INPUT FOR THIS TASK below:
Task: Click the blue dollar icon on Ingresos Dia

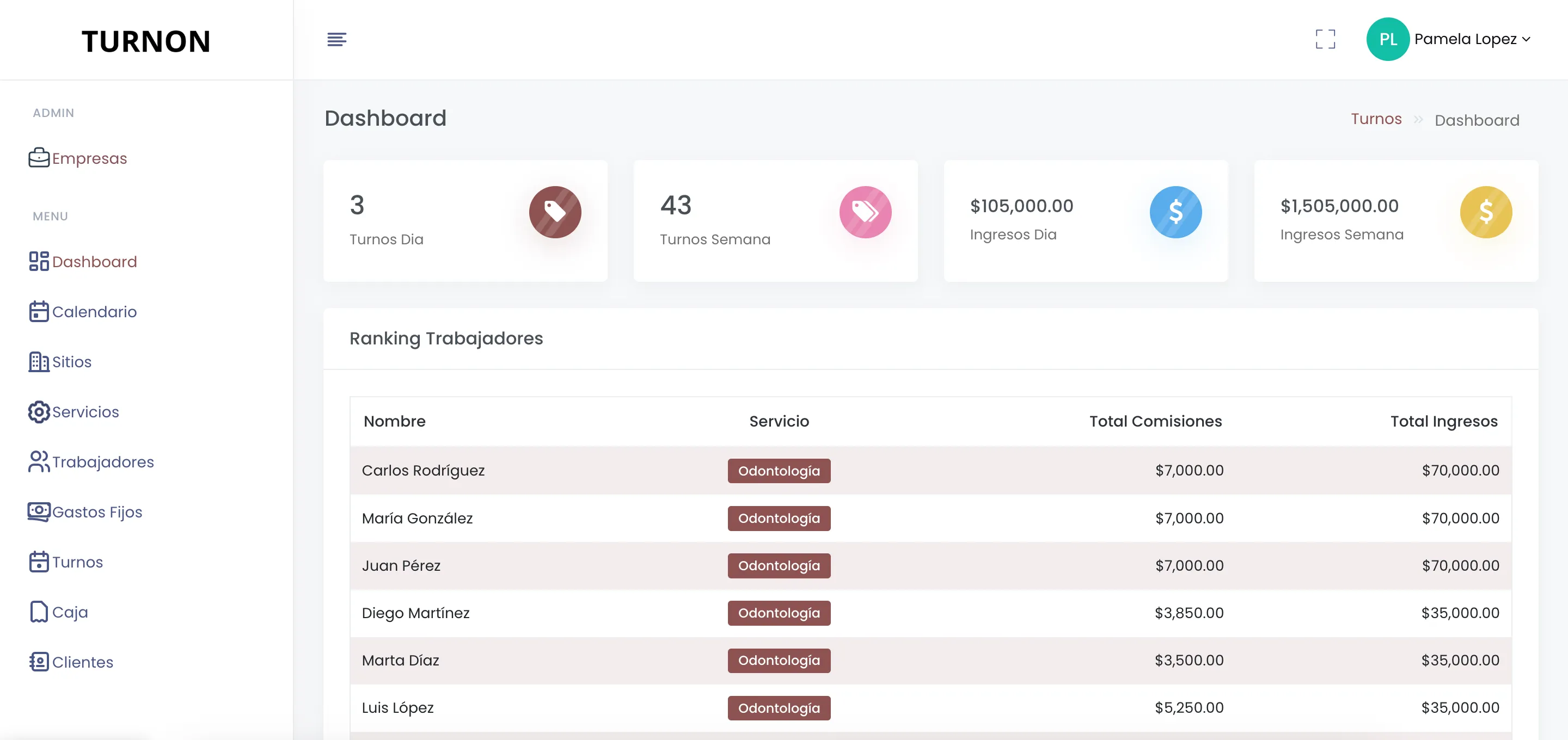Action: point(1175,212)
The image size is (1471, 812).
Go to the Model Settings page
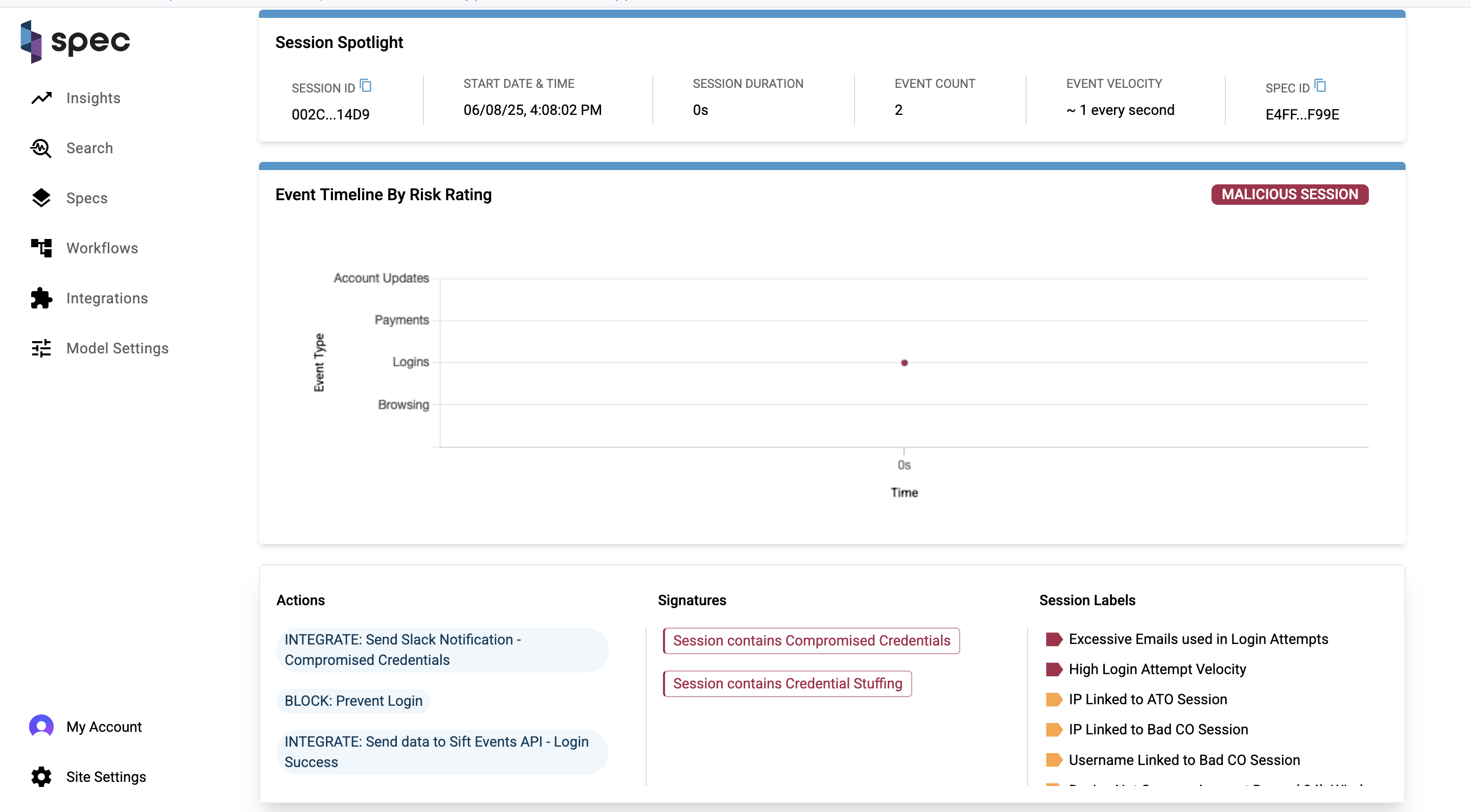pos(117,348)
End of INPUT FOR THIS TASK.
TASK DETAILS: Could you return all of the entries above exactly, without any images?

OUTPUT FOR THIS EXERCISE:
Task: Click the blue dollar icon on Ingresos Dia

Action: point(1175,212)
The image size is (1471, 812).
Go to the Model Settings page
pos(117,348)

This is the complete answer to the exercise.